I don't understand some theatres.

We played a Bollywood ( Indian ) film called Drona on the weekend. One of the theatres that had previously played the film did something that makes no sense to me. Bollywood films are almost always long, 2 1/2 to 3 hours and have an intermission about half way through. The intermission is built into the film, the word intermission, or sometimes interval, comes up on the screen.
Every Bollywood film I've played has had an intermission, even one that was only about 2 hours long. So Bollywood audiences expect to have an intermission so they can go to the bathroom etc.
From a theatre's point of view an intermission is great for food sales. We made 75% of our food sales this weekend during the intermission.
So if you are still with me, the audiences expect an intermission and the theatre makes money, everybody's happy.
So why did a previous theatre cut off the section of film that says intermission?! From a film standpoint the only practical reason to do this would be to be able to splice the film altogether into one long movie without an intermission. Why would anyone do that? The only thing I can think of is to save the time of the intermission in order to run more showings of the film per day. Personally I would hate to be sitting watching the film waiting for the intermission to go to the bathroom and it never comes.

It made things a little awkward for us this weekend. A Bollywood film I showed a few months ago had a similar situation. I spliced the intermission titling back into the film. This weekend however one of my projectionists made up the film and didn't know to do that. By the time I found out it was too late to fix it. I knew where the intermission was supposed to be but to the audience it was probably somewhat jarring as the film just stopped without any text warning. Luckily they tend to put the intermissions at either cliffhanger moments or just after pivotal events so it's somewhat predictable. For Drona the intermission came right after the transformation of the regular guy into the Super guy.

2 comments:

Anonymous said...

speaking of other theatres. at ubc the theatre is student-run, which is a good and bad thing.

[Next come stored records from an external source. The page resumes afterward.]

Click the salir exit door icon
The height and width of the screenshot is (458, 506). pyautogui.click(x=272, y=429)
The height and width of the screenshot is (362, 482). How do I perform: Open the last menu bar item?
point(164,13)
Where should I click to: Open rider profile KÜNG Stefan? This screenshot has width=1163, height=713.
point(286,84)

the bad thing about it is that it only plays wednesday through sunday and they don't get movies as early as western film does (or maybe that's because vancouver is a huge city with more theatres than london and it takes longer for movies to stop playing in big theatres).

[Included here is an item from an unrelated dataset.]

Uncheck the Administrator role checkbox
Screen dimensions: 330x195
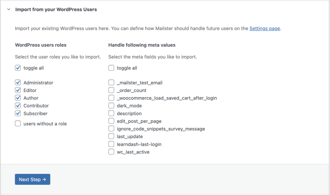pyautogui.click(x=18, y=83)
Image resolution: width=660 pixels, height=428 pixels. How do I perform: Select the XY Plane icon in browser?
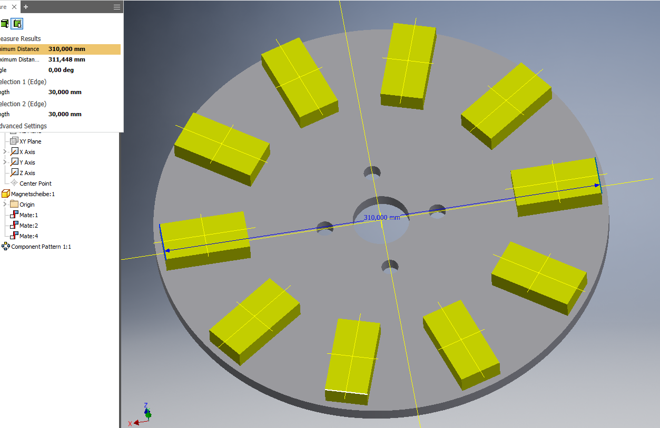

one of the good thing about it is that they don't seem to be doing it for profit (VERY cheap concession stand). but the very best thing about it is that since they're not in it for the profit, the managers (film students) pick movies they like rather than those that did well at the box-office... so last week we had Vicky Cristina Barcelona (LOVED it), this week we have American Teen and next week we get Flight of the Red Balloon and Sukiyaki Western Django.

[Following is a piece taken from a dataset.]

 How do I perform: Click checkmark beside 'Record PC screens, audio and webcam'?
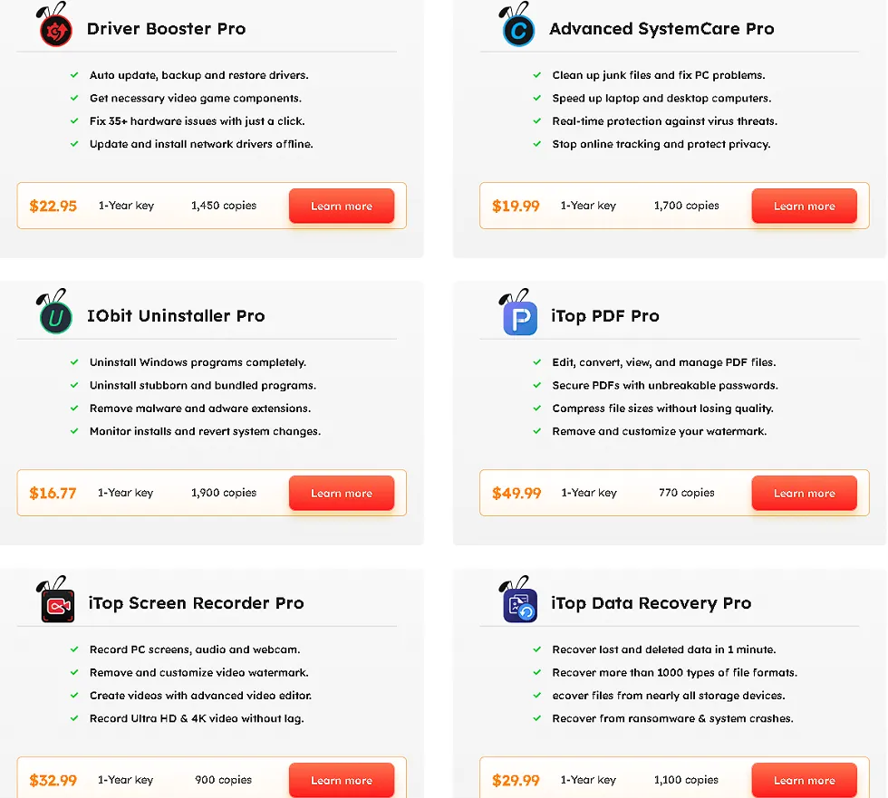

These movies are generally hard to find in theatres, so having it on campus is ideal. Plus, since i'm a member of the film society i get in for $2... i love this theatre.

but... i don't get to see some of the big movies in theatres that i would usually wait to arrive at western film because i didn't want to pay a whole $10 for, but was interested in nonetheless.

WesternFilm said...

Western Film used to run similar to the theatre you mention at UBC. Our average loss back then was about $60,000 a year, we now make a small profit. Running that kind of loss wouldn't fly these days.

Some of the movies you mention are good but just can't fill the theatre for a whole week.
One of my recondations for the UCC renovations is a second smaller screen to play smaller films and keep Hollywood films if they are still doing well but we need the big theatre for a new film.

I'm not holding my breath but it might happen.